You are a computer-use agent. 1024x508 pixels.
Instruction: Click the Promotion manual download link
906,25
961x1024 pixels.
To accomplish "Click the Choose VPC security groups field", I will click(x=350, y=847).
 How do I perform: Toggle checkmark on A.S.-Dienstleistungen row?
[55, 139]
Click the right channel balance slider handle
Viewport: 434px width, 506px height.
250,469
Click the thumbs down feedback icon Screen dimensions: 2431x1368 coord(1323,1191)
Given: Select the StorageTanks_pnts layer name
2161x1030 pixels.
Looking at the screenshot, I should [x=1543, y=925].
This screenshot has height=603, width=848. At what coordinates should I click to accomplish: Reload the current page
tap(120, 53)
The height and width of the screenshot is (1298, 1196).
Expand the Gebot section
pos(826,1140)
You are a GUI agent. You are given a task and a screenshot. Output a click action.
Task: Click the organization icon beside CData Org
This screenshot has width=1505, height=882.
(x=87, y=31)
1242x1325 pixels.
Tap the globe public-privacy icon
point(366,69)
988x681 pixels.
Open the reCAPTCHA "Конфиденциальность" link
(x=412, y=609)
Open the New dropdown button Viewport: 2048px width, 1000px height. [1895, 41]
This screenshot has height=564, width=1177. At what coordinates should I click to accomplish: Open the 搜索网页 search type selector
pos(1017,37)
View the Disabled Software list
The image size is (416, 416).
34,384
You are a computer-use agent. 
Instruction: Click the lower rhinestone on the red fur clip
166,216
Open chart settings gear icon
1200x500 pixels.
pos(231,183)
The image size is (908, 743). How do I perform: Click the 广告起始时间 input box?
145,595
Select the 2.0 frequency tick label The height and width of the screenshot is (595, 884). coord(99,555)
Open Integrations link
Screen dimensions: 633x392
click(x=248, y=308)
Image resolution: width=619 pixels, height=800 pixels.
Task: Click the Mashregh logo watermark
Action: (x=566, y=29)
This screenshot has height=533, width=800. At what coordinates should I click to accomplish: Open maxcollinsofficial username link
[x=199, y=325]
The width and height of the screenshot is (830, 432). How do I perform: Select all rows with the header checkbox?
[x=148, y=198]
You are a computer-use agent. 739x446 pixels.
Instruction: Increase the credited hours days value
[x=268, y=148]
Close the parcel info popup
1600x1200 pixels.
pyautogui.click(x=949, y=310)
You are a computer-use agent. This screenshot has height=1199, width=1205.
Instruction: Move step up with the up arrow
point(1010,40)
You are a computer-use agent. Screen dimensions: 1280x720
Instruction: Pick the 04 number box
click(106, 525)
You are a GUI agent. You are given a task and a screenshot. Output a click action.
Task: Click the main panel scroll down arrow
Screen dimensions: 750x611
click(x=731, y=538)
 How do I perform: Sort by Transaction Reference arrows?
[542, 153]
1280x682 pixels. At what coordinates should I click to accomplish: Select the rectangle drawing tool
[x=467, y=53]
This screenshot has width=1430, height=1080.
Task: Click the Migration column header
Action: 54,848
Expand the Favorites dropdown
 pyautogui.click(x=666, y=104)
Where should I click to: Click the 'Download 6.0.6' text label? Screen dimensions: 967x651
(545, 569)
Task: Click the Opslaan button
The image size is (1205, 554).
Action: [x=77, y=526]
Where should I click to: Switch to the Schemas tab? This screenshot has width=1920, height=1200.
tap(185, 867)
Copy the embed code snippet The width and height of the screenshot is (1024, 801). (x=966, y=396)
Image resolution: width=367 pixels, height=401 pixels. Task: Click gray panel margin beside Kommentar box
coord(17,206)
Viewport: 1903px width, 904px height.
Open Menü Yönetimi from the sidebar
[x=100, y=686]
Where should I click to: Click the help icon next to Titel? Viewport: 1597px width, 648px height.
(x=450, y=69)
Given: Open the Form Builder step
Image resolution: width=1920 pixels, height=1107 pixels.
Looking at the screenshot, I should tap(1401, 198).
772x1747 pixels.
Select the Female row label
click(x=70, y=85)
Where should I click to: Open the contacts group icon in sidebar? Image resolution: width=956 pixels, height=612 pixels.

———

▸ Exercise aim: Taking the listing above as the source, transcribe only the lines starting at the line with "Where should I click to: Click the 'Download" and going through the line with "Viewport: 1903px width, 904px height.", unaltered and with both ends included.

▸ Exercise result:
Where should I click to: Click the 'Download 6.0.6' text label? Screen dimensions: 967x651
(545, 569)
Task: Click the Opslaan button
The image size is (1205, 554).
Action: [x=77, y=526]
Where should I click to: Switch to the Schemas tab? This screenshot has width=1920, height=1200.
tap(185, 867)
Copy the embed code snippet The width and height of the screenshot is (1024, 801). (x=966, y=396)
Image resolution: width=367 pixels, height=401 pixels. Task: Click gray panel margin beside Kommentar box
coord(17,206)
Viewport: 1903px width, 904px height.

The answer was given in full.